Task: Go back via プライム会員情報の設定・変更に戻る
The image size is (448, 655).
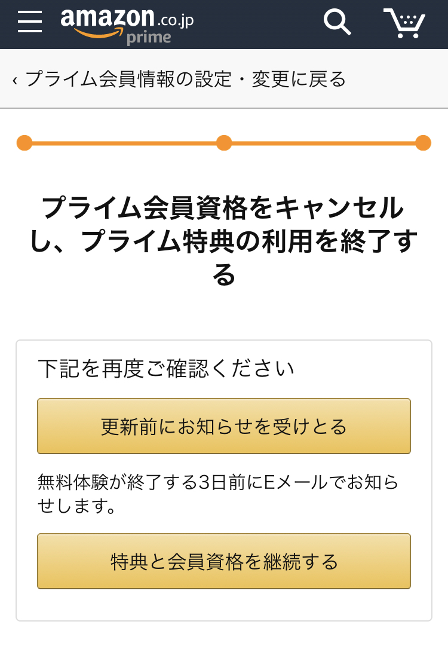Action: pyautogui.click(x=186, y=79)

* * *

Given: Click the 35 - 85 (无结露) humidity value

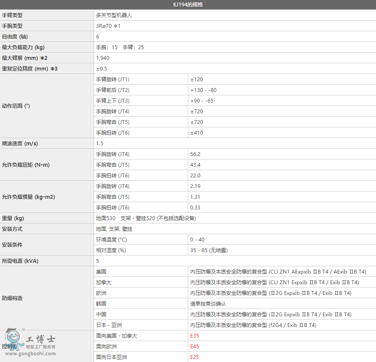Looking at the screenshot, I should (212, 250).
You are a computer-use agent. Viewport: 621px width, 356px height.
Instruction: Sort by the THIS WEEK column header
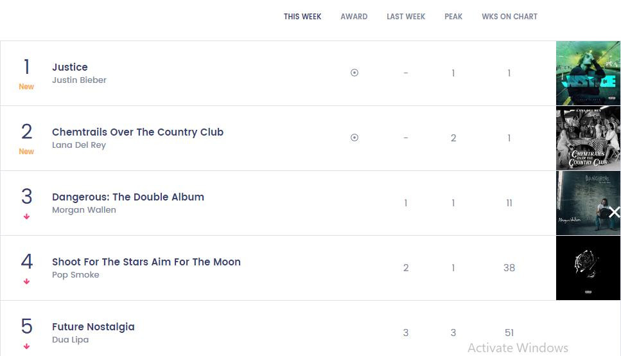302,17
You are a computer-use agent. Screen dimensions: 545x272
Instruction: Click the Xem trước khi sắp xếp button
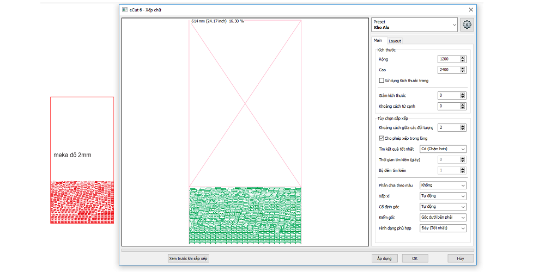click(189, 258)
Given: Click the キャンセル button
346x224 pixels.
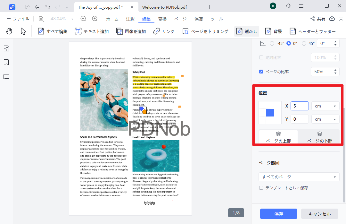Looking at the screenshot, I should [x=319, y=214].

**WHAT THE EXERCISE ASKS:**
What lines of the material above include "computer"? Copy each one.

**ANSWER TO THIS EXERCISE:**
You are a computer-use agent. Viewport: 621px width, 356px height.
You are a computer-use agent. Screen dimensions: 545x272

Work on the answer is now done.